Unifying Information-Theoretic and Pair-Counting Clustering Similarity
2511.03000v1
stat.ML, cs.IT, cs.LG, math.IT
2025-11-08
Авторы:
Alexander J. Gates
Abstract
Comparing clusterings is central to evaluating unsupervised models, yet the
many existing similarity measures can produce widely divergent, sometimes
contradictory, evaluations. Clustering similarity measures are typically
organized into two principal families, pair-counting and information-theoretic,
reflecting whether they quantify agreement through element pairs or aggregate
information across full cluster contingency tables. Prior work has uncovered
parallels between these families and applied empirical normalization or
chance-correction schemes, but their deeper analytical connection remains only
partially understood. Here, we develop an analytical framework that unifies
these families through two complementary perspectives. First, both families are
expressed as weighted expansions of observed versus expected co-occurrences,
with pair-counting arising as a quadratic, low-order approximation and
information-theoretic measures as higher-order, frequency-weighted extensions.

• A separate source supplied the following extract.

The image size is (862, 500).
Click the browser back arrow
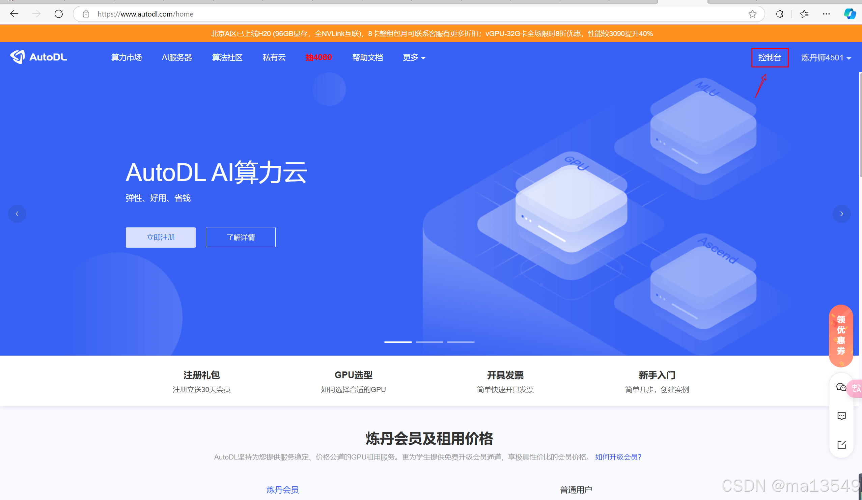pyautogui.click(x=14, y=14)
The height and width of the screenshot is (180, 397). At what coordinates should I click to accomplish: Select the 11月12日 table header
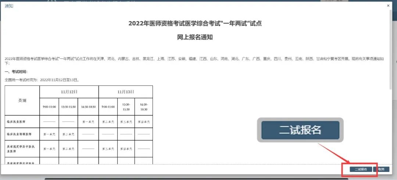(69, 91)
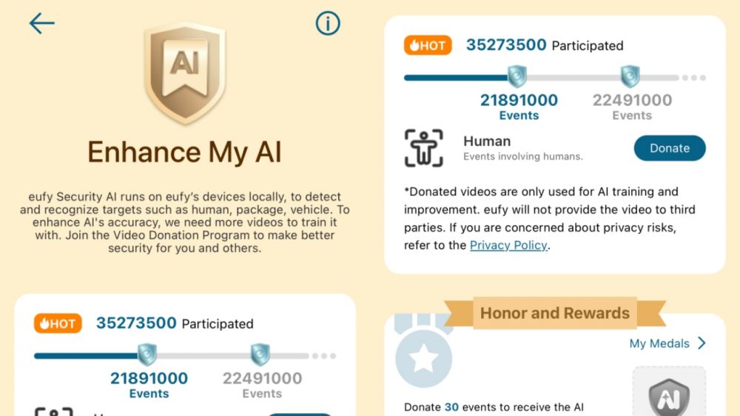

Second, we generalize pair-counting to $k$-tuple agreement and show that
information-theoretic measures can be viewed as systematically accumulating
higher-order co-assignment structure beyond the pairwise level. We illustrate
the approaches analytically for the Rand index and Mutual Information, and show
how other indices in each family emerge as natural extensions. Together, these
views clarify when and why the two regimes diverge, relating their
sensitivities directly to weighting and approximation order, and provide a
principled basis for selecting, interpreting, and extending clustering
similarity measures across applications.